Your instructions -
When you reach the line with "Click Sol Azur Beach 4* hotel name" in the data below, begin printing lines exactly, and stop once the line with "the bell icon" has been printed.

Dataset records -
-- Opening Marker --
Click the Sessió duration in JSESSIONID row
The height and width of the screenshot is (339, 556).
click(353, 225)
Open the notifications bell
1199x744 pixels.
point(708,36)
-- Closing Marker --
-- Opening Marker --
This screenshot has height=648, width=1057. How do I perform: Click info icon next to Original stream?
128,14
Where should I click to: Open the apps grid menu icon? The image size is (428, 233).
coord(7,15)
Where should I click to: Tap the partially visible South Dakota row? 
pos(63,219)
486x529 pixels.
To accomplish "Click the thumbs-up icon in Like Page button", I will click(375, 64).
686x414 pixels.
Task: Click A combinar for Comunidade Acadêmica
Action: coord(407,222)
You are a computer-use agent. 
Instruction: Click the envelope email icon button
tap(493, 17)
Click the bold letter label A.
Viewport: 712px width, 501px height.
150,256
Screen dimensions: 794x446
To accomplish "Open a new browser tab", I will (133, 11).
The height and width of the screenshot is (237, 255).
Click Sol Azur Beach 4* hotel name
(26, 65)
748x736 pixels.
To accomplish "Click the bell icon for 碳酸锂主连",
-- Closing Marker --
-- Opening Marker --
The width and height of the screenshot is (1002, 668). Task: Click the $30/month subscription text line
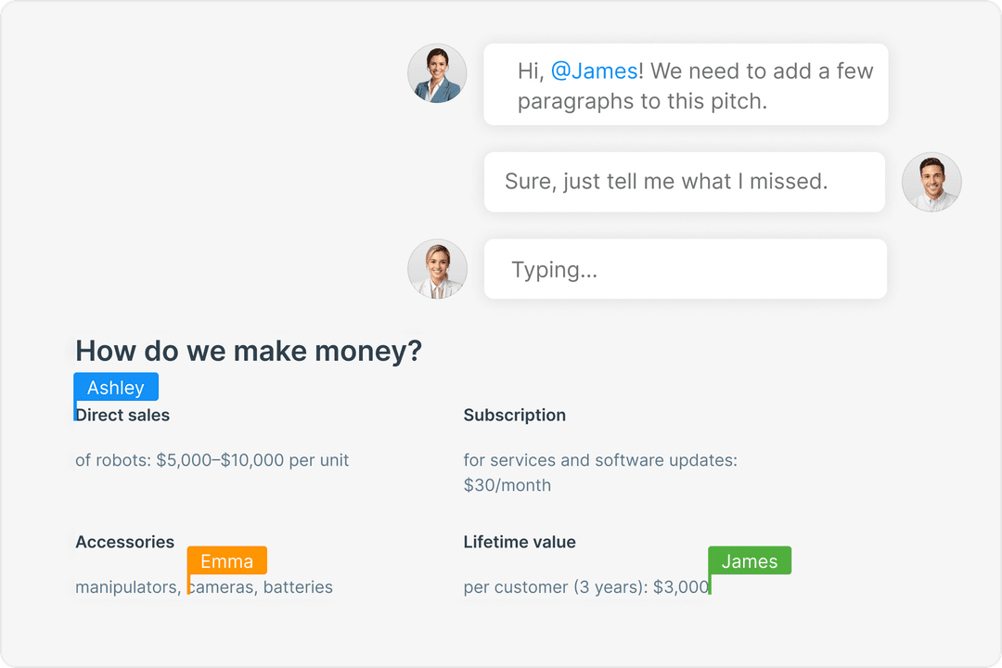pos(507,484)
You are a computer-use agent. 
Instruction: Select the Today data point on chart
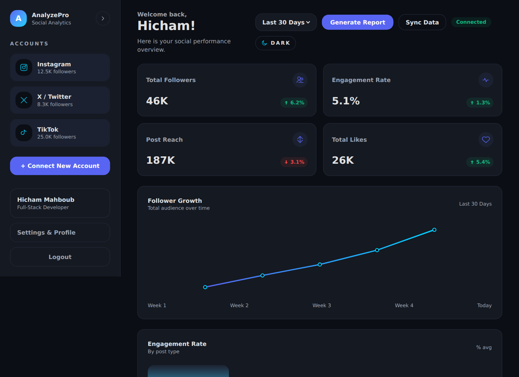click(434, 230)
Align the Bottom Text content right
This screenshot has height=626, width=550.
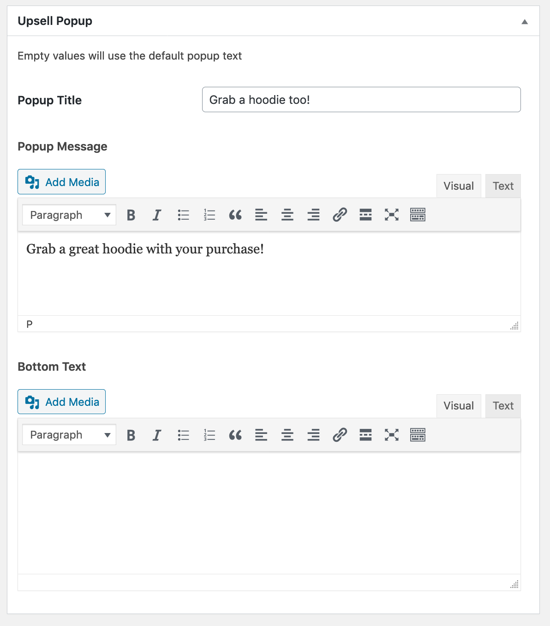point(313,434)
-- Closing Marker --
Result for this task -
Click Sol Azur Beach 4* hotel name
(26, 65)
748x736 pixels.
To accomplish "Click the bell icon for 碳酸锂主连",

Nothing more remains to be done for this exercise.